▸ **Task prompt**
Copy out word for word the part of the records that opens with the line containing "Where should I click to: Select the first" and runs through the end of the records.

Rows of pointing data:
****************************************
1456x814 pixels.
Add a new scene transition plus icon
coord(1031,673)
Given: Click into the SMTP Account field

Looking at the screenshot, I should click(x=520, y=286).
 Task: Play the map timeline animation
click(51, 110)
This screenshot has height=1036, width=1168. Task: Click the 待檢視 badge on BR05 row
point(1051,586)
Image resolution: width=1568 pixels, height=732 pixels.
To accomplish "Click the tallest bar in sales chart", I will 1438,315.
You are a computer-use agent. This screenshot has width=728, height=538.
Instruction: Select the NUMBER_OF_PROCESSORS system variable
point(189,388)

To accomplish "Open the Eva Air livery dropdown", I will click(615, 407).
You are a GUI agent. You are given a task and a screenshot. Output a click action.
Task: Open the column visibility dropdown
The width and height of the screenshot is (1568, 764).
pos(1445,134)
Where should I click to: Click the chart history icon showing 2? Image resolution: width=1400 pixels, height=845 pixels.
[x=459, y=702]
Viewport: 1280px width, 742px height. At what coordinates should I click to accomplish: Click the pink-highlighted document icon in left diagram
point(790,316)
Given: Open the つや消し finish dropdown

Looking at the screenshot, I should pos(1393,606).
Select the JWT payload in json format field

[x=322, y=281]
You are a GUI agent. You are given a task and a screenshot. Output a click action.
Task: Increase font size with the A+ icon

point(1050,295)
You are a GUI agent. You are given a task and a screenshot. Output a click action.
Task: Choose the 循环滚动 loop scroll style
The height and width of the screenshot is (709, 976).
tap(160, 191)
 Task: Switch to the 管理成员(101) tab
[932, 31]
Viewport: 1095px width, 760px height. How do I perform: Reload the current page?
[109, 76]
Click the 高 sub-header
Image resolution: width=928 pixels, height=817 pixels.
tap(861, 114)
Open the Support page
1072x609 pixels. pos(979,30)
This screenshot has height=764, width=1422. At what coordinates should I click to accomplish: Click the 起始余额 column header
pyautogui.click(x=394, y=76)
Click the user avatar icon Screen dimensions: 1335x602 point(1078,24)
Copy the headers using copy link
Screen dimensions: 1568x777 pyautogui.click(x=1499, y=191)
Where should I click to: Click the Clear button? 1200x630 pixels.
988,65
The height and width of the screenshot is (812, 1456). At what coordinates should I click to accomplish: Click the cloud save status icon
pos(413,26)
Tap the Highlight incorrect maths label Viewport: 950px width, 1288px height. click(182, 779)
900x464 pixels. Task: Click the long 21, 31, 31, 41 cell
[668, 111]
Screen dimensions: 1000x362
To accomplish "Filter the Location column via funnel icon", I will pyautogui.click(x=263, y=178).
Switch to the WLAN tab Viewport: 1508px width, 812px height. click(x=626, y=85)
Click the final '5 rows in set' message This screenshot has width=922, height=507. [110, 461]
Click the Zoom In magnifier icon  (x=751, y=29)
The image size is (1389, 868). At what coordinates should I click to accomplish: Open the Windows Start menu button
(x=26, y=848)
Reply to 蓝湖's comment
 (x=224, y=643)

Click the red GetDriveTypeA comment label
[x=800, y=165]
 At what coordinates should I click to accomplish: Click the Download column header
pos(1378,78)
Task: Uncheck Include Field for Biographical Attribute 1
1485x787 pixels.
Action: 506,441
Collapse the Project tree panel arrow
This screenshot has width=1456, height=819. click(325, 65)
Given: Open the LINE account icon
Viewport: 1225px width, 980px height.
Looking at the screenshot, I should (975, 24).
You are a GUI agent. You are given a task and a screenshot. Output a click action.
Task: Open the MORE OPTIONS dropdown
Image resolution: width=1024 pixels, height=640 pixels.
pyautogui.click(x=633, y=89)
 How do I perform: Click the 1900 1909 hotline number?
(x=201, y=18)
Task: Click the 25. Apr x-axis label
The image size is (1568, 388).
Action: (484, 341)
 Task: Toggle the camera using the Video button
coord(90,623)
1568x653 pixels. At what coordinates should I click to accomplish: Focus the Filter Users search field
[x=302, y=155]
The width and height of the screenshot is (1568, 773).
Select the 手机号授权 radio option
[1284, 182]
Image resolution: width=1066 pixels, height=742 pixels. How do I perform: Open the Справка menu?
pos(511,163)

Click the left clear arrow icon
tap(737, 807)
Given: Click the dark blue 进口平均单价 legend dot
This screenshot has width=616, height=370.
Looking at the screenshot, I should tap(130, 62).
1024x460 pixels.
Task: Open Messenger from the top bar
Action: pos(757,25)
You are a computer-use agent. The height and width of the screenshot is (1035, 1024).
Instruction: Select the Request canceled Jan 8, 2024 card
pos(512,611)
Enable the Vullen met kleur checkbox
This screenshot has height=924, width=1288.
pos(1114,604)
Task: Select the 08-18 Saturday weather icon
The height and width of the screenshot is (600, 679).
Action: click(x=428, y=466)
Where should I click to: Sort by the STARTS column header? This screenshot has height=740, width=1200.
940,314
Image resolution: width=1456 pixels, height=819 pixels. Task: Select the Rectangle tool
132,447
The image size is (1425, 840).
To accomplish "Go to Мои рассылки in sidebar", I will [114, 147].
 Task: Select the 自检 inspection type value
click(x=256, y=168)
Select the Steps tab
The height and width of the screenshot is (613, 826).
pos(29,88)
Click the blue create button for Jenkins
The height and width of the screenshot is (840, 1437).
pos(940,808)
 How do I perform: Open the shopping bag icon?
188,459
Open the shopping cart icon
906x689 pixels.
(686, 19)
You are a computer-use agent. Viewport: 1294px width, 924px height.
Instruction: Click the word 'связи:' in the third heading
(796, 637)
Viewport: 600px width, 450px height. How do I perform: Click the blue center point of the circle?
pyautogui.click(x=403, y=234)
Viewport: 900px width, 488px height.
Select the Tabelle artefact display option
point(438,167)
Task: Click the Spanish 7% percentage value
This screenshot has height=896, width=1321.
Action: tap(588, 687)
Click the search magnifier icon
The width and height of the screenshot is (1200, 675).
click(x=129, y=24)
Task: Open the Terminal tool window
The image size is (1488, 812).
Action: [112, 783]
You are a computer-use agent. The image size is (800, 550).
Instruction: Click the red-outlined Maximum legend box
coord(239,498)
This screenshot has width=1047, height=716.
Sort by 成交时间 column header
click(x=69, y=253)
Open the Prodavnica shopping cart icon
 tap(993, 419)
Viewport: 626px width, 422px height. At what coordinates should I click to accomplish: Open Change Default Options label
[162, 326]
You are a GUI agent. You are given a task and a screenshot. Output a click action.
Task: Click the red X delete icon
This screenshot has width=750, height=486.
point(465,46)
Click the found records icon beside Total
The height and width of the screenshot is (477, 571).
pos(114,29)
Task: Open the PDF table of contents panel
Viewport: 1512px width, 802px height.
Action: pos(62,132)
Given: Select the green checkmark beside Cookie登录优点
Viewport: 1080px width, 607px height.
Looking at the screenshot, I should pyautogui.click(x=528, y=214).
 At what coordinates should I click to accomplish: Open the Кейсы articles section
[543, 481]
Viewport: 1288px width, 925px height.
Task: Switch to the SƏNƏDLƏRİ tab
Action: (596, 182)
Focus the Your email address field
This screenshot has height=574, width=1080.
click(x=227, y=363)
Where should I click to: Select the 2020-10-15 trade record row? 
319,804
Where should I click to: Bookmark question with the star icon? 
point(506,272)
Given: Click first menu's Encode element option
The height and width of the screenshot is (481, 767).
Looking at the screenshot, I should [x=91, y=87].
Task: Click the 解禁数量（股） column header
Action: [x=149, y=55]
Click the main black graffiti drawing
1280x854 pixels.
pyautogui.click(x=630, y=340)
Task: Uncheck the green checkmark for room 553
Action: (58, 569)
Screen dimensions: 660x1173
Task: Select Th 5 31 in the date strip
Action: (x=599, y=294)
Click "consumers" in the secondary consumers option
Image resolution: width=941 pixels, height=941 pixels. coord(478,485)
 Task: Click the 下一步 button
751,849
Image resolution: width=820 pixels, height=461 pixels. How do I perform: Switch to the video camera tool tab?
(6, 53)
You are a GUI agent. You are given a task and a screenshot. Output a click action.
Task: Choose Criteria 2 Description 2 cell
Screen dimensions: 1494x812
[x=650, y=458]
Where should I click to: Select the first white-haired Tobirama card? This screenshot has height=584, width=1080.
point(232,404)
****************************************
▸ **Result for this exercise**
Where should I click to: Select the first white-haired Tobirama card? This screenshot has height=584, width=1080.
point(232,404)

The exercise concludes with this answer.